Home > NFL, Roster Roundouts > Roster Roundouts: A Green Bay Packers Camp Preview

Roster Roundouts: A Green Bay Packers Camp Preview

Previous Roster Roundouts: Bills, Rams, Bengals, Chiefs, Saints, Jaguars

flickr.com/mheisel

flickr.com/mheisel

There’s an endless supply of seemingly simple facts, each of which could fool someone into thinking you have just summed up the 2008 Packers in a nutshell.  Consider the following:

  1. The Packers lost 7 more games in 2008 than the did in 2007.
  2. They won three fewer games than castoff franchise quarterback Brett Favre did with the New York Jets
  3. They played a non-playoff team (Saints) on Monday Night Football and got pummeled, giving up 51 points.
  4. At different times during the 2008 season, the Packers lost 2 in a row, 3 in a row, and 5 in a row.
  5. Aaron Rodgers couldn’t handle the pressure of stepping into Brett Favre’s shoes.
  6. The Packers defense was gashed by the run as if every game was against the 2006 Jaguars.

None of those things are necessarily false, and they’d all make you sound smart if said in the break room.  However, none of those things get at the essence of why the Packers struggled so mightily in 2008.

The Packers were a team that was disproportionately stronger in the air than on the ground, this on both sides of the ball.  Normally, this is not a bad thing.  For the Packers, this was not a bad thing–if hypothetically, it would repeat itself next season.  It allowed the Packers to win the turnover battle over the season, putting up a +7 spot, 6th best in the NFL.  With that kind of advantage, it follows that they in fact, finished with 39 more points scored than points against, and a 8.9 win Pythagorean record.

Clearly, the Packers simply underachieved the standard they set for themselves last year, but it’s not entirely clear how that happened.  It’s nearly impossible for a team that proved as good as the Packers last year to lose five consecutive games, but that’s exactly what happened.  Problem is, though the Packers were not a significantly different team in the last part of the season from the rest of it, there is no game in the 5-game losing streak that you can look back at the numbers and say, “boy, the Packers really outplayed their opponent.”  They won the turnover battle once in that stretch, putting up a +3 spot on the Texans…which ultimately didn’t matter because they were scorched for 549 total yards.  They got beaten soundly in Jacksonville, and the special teams collapsed against the Bears in Chicago, costing them an otherwise certain victory.  They got beaten by the Panthers in a barn burner when Steve Smith made a ridiculous catch…but that’s going to happen when you play the Panthers.  They were never in the Saints game.

──────────

PARTS OF THE EXERCISE
a – According to the Packers camp preview, how many points did the Saints score against the Packers on Monday Night Football?
b – Reproduce the part of the Packers camp preview between "There’s an endless" and "5 in a row.", inclusive.
The lines after this point have no connection to the Packers camp preview.

RECORDED DATA
──────────

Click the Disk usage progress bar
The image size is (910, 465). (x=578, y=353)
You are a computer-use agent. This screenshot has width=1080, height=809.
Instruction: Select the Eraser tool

──────────

CORRECT ANSWERS
a – 51 points.

b –
There’s an endless supply of seemingly simple facts, each of which could fool someone into thinking you have just summed up the 2008 Packers in a nutshell.  Consider the following:

  1. The Packers lost 7 more games in 2008 than the did in 2007.
  2. They won three fewer games than castoff franchise quarterback Brett Favre did with the New York Jets
  3. They played a non-playoff team (Saints) on Monday Night Football and got pummeled, giving up 51 points.
  4. At different times during the 2008 season, the Packers lost 2 in a row, 3 in a row, and 5 in a row.